Simpson's Paradox with Any Given Number of Factors
Guisheng Dai, Weizhen Wang
TL;DR
The paper addresses the extension of Simpson's Paradox to an arbitrary number $n$ of factors, defining the $n$-factor Simpson's Paradox and proving the existence of probability distributions where the inferred effect of $A$ on $X$ alternates as each additional factor $B_i$ is observed. It introduces a geometric, inductive construction that decomposes probability vectors into positive components and uses angle arguments to realize the desired inequalities, yielding $2^n-1$ paradoxes. A detailed $n=3$ example demonstrates three successive reversals with explicit numerical decompositions and accompanying materials (R-code) for replication.
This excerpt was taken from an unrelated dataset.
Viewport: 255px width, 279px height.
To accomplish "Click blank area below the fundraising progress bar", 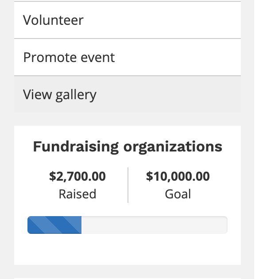I will point(128,249).
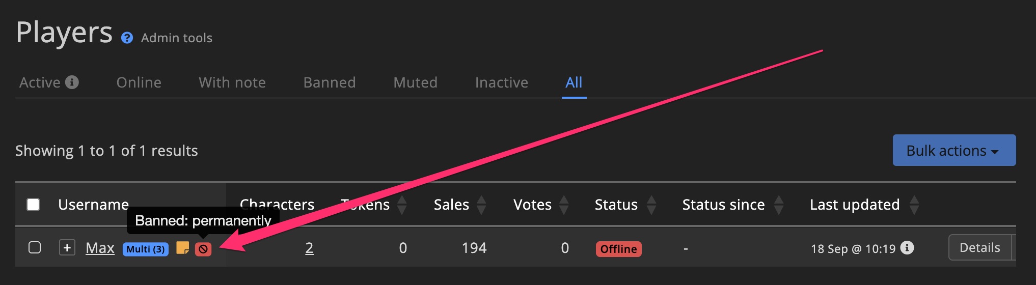
Task: Click the Details button for Max
Action: point(979,248)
The work highlights the non-monotonicity of statistical inference in the presence of multiple confounders and discusses extensions to finite-level factors and observational study implications.
Abstract
Simpson's Paradox is a well-known phenomenon in statistical science, where the relationship between the response variable $X$ and a certain explanatory factor of interest $A$ reverses when an additional factor $B_1$ is considered. This paper explores the extension of Simpson's Paradox to any given number $n$ of factors, referred to as the $n$-factor Simpson's Paradox. We first provide a rigorous definition of the $n$-factor Simpson's Paradox, then demonstrate the existence of a probability distribution through a geometric construction. Specifically, we show that for any positive integer $n$, it is possible to construct a probability distribution in which the conclusion about the effect of $A$ on $X$ reverses each time an additional factor $B_i$ is introduced for $i=1,...,n$. A detailed example for $n = 3$ illustrates the construction. Our results highlight that, contrary to the intuition that more data leads to more accurate inferences, the inclusion of additional factors can repeatedly reverse conclusions, emphasizing the complexity of statistical inference in the presence of multiple confounding variables.